I just got my tattooer, and am going to be registering all my Alpine girls NOA, then of course this spring i'll reg. my doelings as well, i'm thinking of reg. my sanaan doe NOA as well.

My two alpine does i didn't breed, so do i only have to put my herd tattoo in one ear ( and which ear is it again ) ? Or do i need a tattoo in both ears ??? If so, what goes in the other ear ?

I also have an alpine doeling born to one of those does this last spring, again, i didn't breed her, but she was born here - do i tattoo her the same as my other two ? 

I want these ladies all done and reg. before kidding so the kids are easier to register :lol: Thanks !


----------



## LiddleGoteGurl (Nov 29, 2007)

The right ear gets your herd tattoo. The left ear should get the letter that is assigned to the particular year that the goat was born in (this year is X) and a number (usually people start with 1, 2, 3, keep going in the order that the kids are born).

So here is an example, my herd tattoo is HRMY. My Harmony had a doeling this March (Hazel). Hazel received HRMY in her right ear and X01 in her left ear (I like putting the "0"s in there but it is not necessary).

Yes the doeling would be the same as the other two, in the same ears, but it will be a different letter in the left ear and most likely a different number.


----------



## MiddleRiver (Oct 29, 2007)

Ok, so on my does though, i don't know which order they were born, nor which letter was for that year - so what do i do now ? Must they have a tattoo in their left ear ? 

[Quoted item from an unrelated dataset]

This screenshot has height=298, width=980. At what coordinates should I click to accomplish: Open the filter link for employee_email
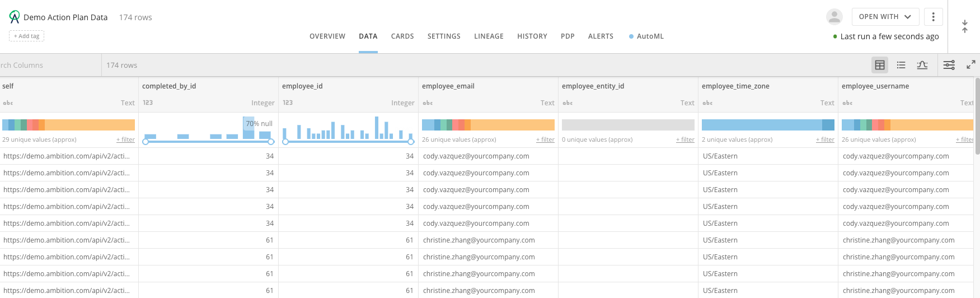coord(545,139)

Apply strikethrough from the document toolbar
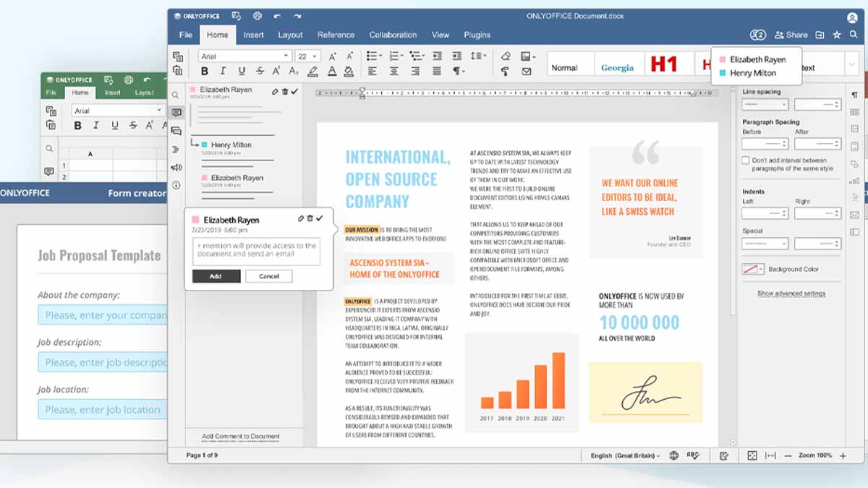[258, 71]
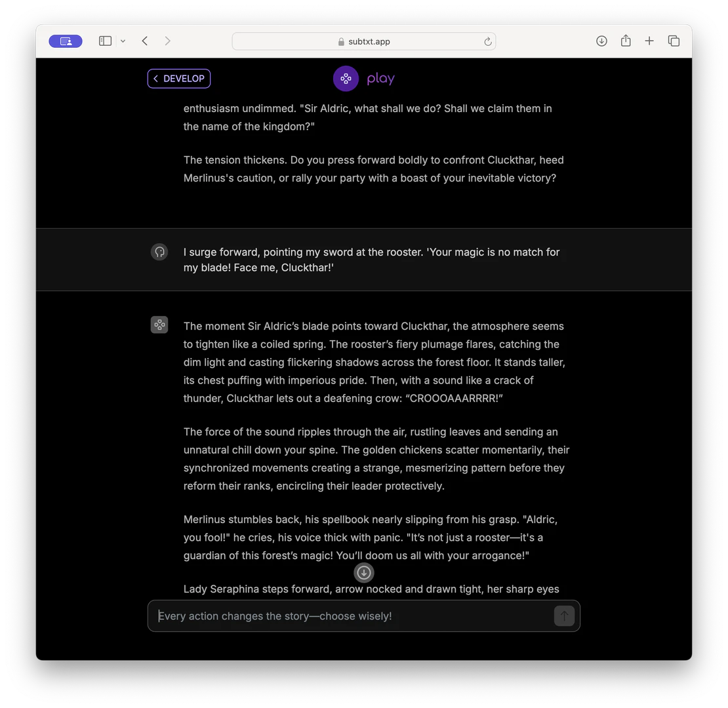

So my doeling would be MR82 in her right ear, and X1 in her left ear ? Thanks !


----------



## LiddleGoteGurl (Nov 29, 2007)

Well it does not really matter if you put their tattoos in birth order, some people just like to do it that way . ADGA doesn't care, and they have no way of knowing.
Do you know their birthdates? We can find out which letter goes with the year, just let me know what year they were born in. But yes they need to have a tattoo in the left ear, too.

So yes, exactly, if you herd tattoo is MR82... then you have it right.


----------



## MiddleRiver (Oct 29, 2007)

I do have their b-days at home, but i know they were born in 2005 and 2006.

Thanks for all the information !!!


----------